Appresa la notizia della barbara uccisione di tre persone a Notre Dame de l’Assomption a Nizza, il Gruppo di Incontro tra cristiani e musulmani presso la parrocchia di S. Agostino esprime la più ferma condanna, specie quanto alla presunta motivazione religiosa di questo efferato omicidio.

Crediamo che questi episodi di incredibile violenza non possano assolutamente rompere i legami di amicizia che ci sono tra cristiani e musulmani e anzi e non fanno che rafforzare il nostro desiderio di costruire insieme un mondo di pace e giustizia per tutti.

Qualsiasi essere umano, indipendentemente dal suo credo religioso, condanna fortemente queste barbarie. Nel Corano leggiamo: «Chi uccide una persona è come se avesse ucciso l’intera umanità, e chi salva la vita di una persona è come se avesse salvato tutta l’umanità» (5,32). Dal vangelo, poi, traiamo la promessa che sono «Beati gli operatori di pace, perchè saranno chiamati figli di Dio» (Mt 5,9).
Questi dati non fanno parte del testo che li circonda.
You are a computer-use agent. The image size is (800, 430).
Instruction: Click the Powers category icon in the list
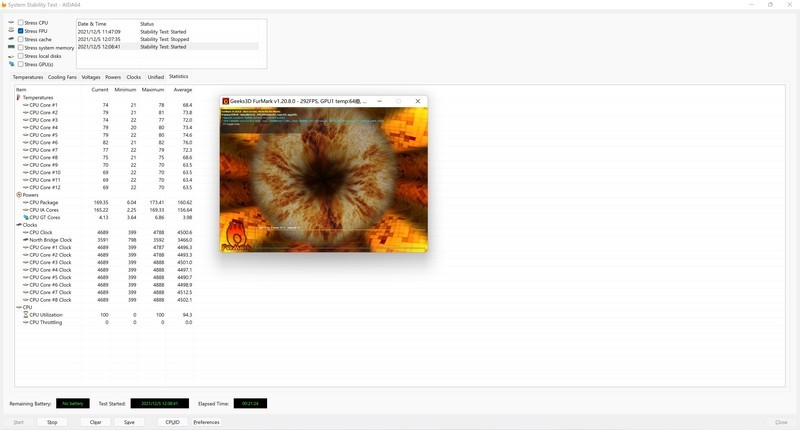(x=19, y=195)
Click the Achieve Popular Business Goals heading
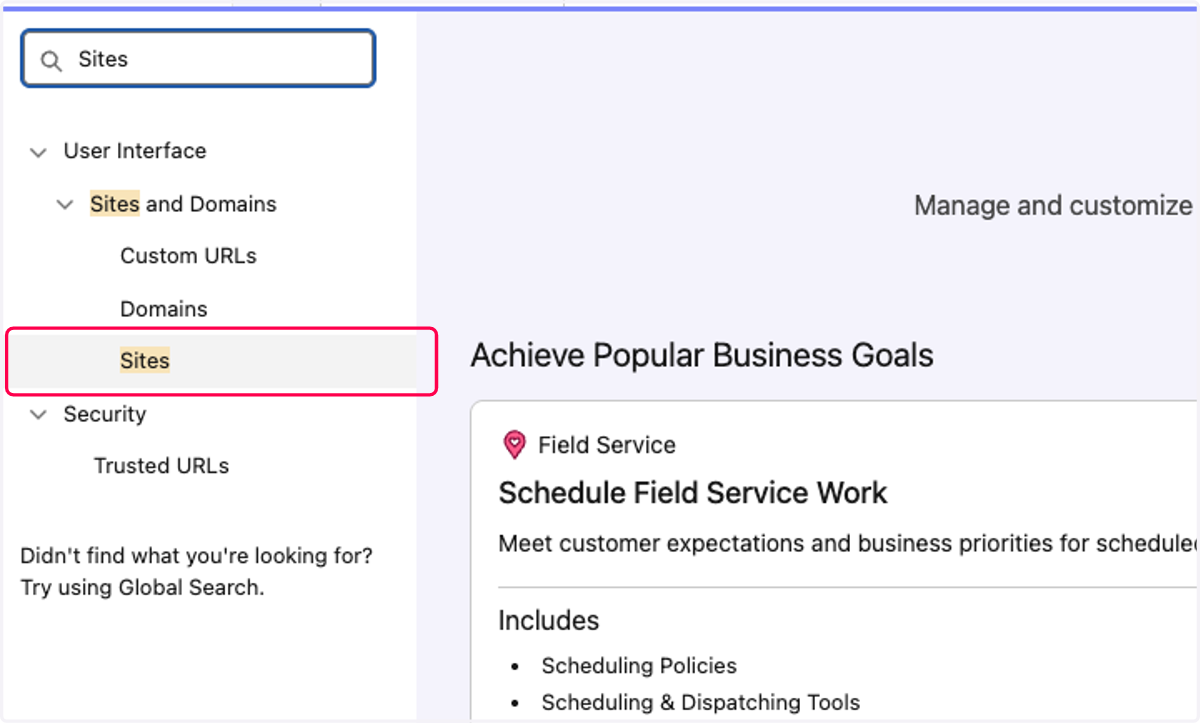 702,355
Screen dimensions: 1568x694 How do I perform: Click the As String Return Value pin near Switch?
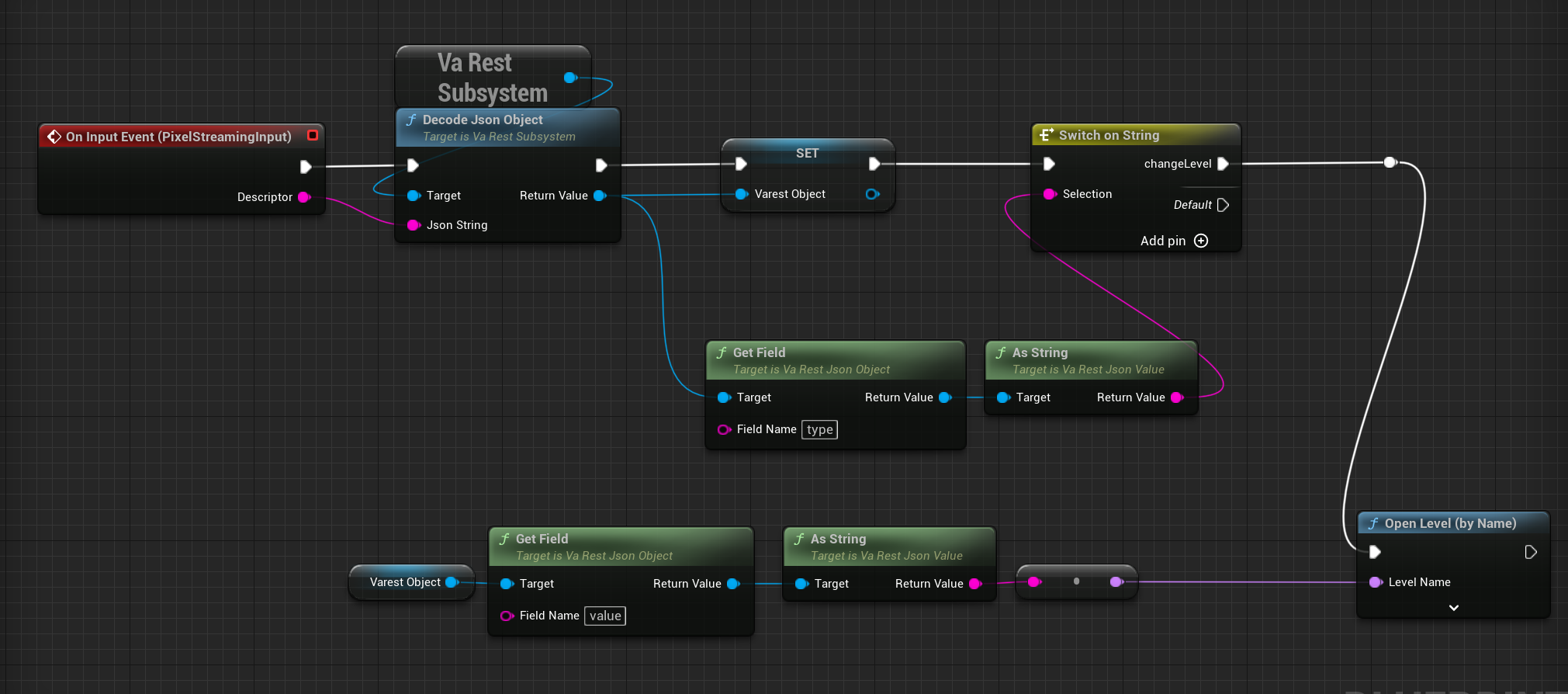click(x=1177, y=397)
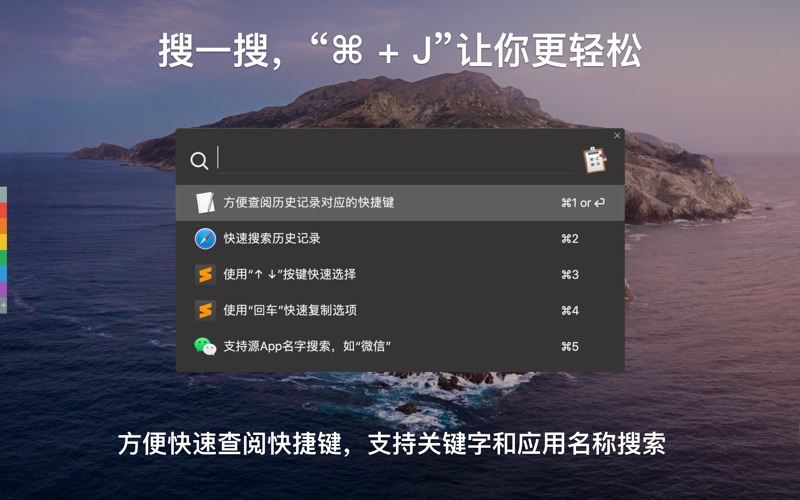The height and width of the screenshot is (500, 800).
Task: Select the purple swatch on left strip
Action: pos(3,289)
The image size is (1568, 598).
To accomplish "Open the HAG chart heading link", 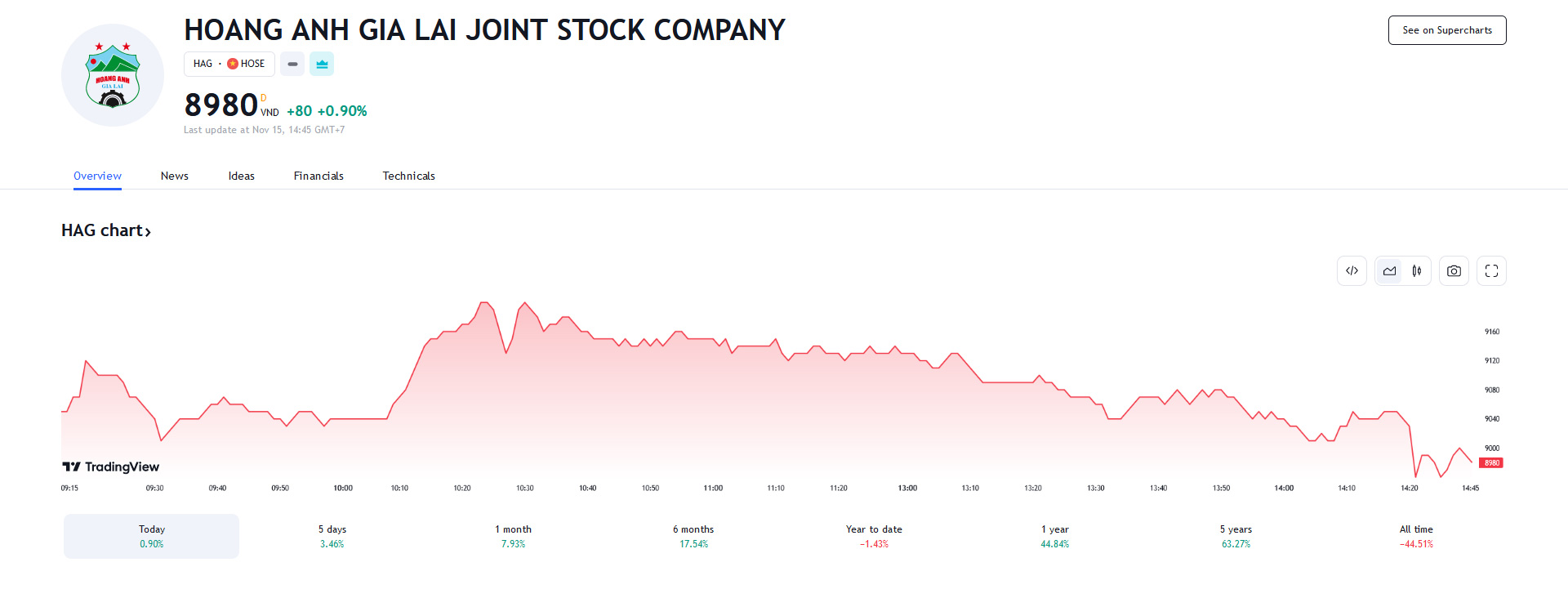I will tap(106, 230).
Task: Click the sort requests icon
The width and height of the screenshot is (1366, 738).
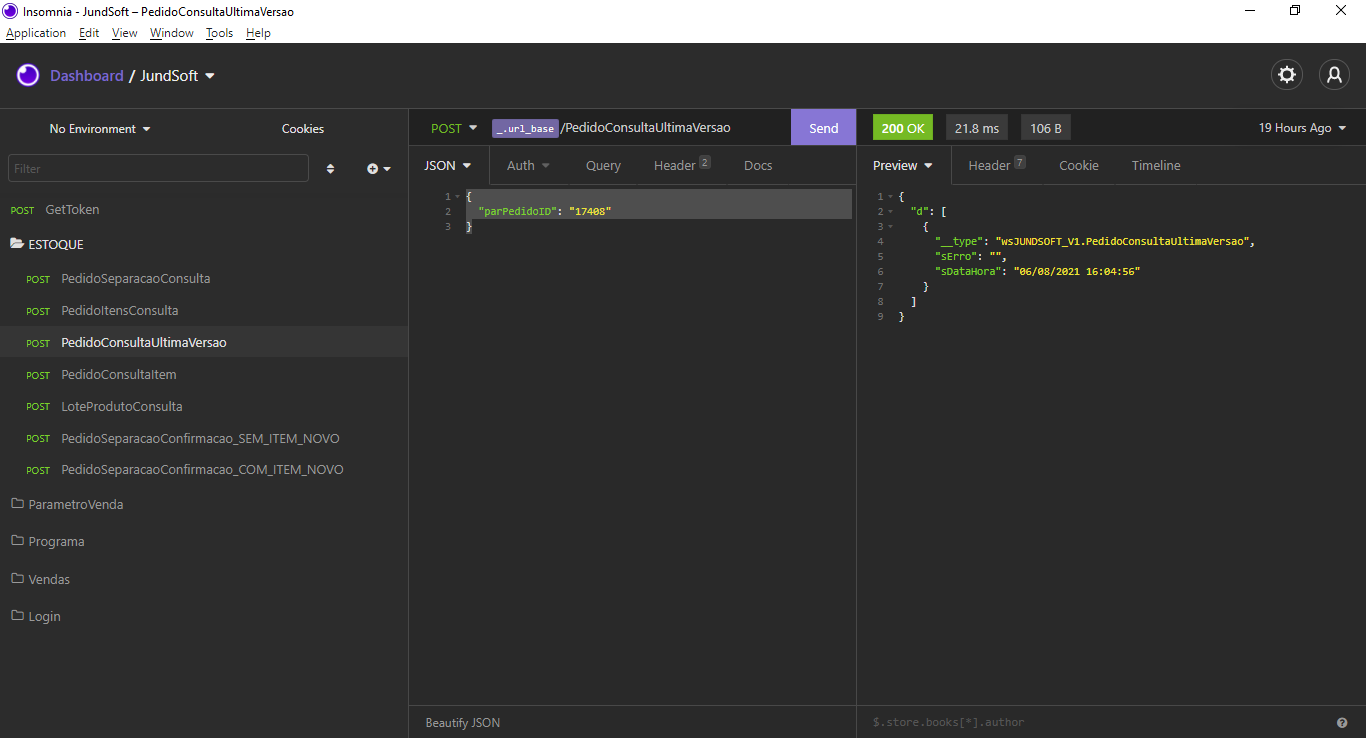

Cresciamo perciò nella convinzione che i credenti hanno bisogno di trovare spazi per dialogare e agire insieme per il bene comune e la promozione dei più poveri. Possiamo testimoniare che è possibile: ne stiamo facendo esperienza nel nostro piccolo gruppo di dialogo a Ferrara. Infatti «le convinzioni religiose riguardo al senso sacro della vita umana ci permettono di riconoscere i valori fondamentali della comune umanità, valori in nome dei quali si può e si deve collaborare, costruire e dialogare, perdonare e crescere, permettendo all’insieme delle diverse voci di formare un nobile e armonico canto, piuttosto che urla fanatiche di odio» (Papa Francesco, Discorso alle Autorità, Sarajevo – Bosnia-Erzegovina, 2015, citato in Fratelli tutti, 283).

Il Gruppo di incontro tra Cristiani e Musulmani della Parrocchia di S. Agostino – Ferrara.